Looking back, Steckler realized that the bill moved forward so quickly that there wasn’t enough time to contact and speak with those who should know about the bill and who would be affected by it. Steckler stressed the need to identify all allies when working on such legislation. Although the chief administrative judge was informed, Steckler would have appreciated having more time to have conversations with OCA and to do the preliminary work needed before the bill started moving forward so quickly.

 

Sticking it Out

As they went about getting legislators to sign on to the bill, Steckler experienced firsthand the politics behind moving a bill through the legislative process. Not all of it was pretty. “It was a frustrating process. It was all about politics,” said Steckler. While legislators initially looked at the bill and said it was something they wanted to attach their names to, Steckler said the overarching goal of helping kids was sometimes overshadowed by the political atmosphere. “While you can’t underestimate the power of children, when you’re up there, they’re not talking about kids,” she said.

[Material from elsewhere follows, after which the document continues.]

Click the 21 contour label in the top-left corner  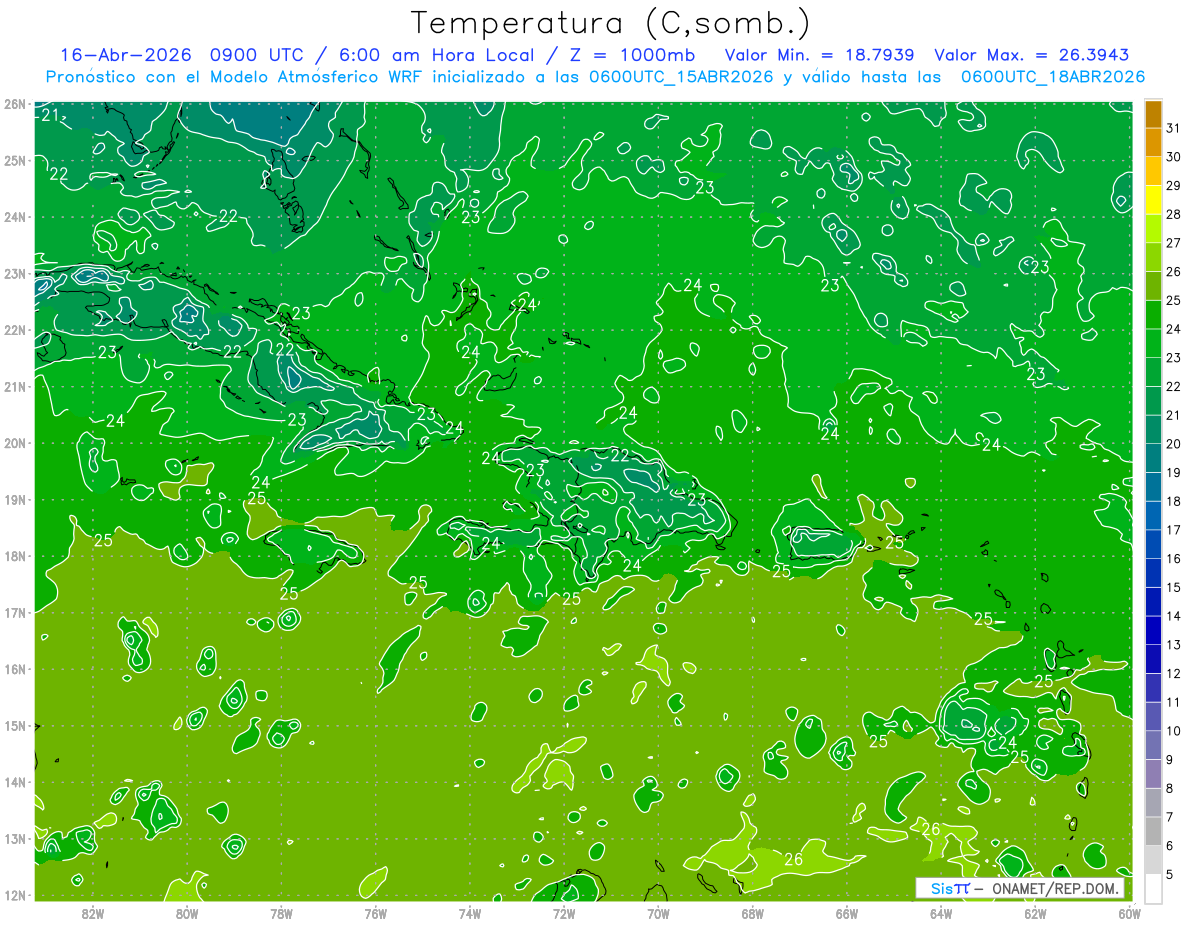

To help navigate the legislative politics, Steckler engaged Legal Aid’s lobbyist. This proved to be critical to getting the bill passed in both houses. The lobbyist was at the legislature all the time, and had good connections in both parties. He knew who to contact, how to speak the language, when to back away, and when to try different approaches. With Steckler’s help, the lobbyist quickly learned the issues, became committed to them, and worked to persuade the legislators to support the bill.

While the bill received widespread support, there were concerns that New York City’s caseloads were not representative of all jurisdictions throughout the state and that providing uniform caps statewide was unnecessary. As a result, the bill was changed. Instead of capping caseloads once attorneys exceeded a set number of clients, the bill was changed to require the development of workload standards that set maximum numbers of children who could be represented at once. These workload standards were based on several factors, including case type, stage of proceeding, availability of support staff, differences in local practice, and representation type. The bill also required the chief administrator of the courts to issue court rules with guidelines for developing the workload standards.

 

Success at Last

The revised bill passed the assembly in June 2007, and the senate in July 2007. With the governor’s signature in August 2007, it became law. Steckler, Solomon, and Gutheil can consider their efforts a success. The children they represent will soon benefit from the quality representation they deserve. And practitioners throughout the country can learn from their efforts to use legislation to bring change to their daily practice. “We underestimated for a number of years how we could go to the legislature and make this issue attractive,” said Steckler. If New York can make it happen, perhaps other states can too.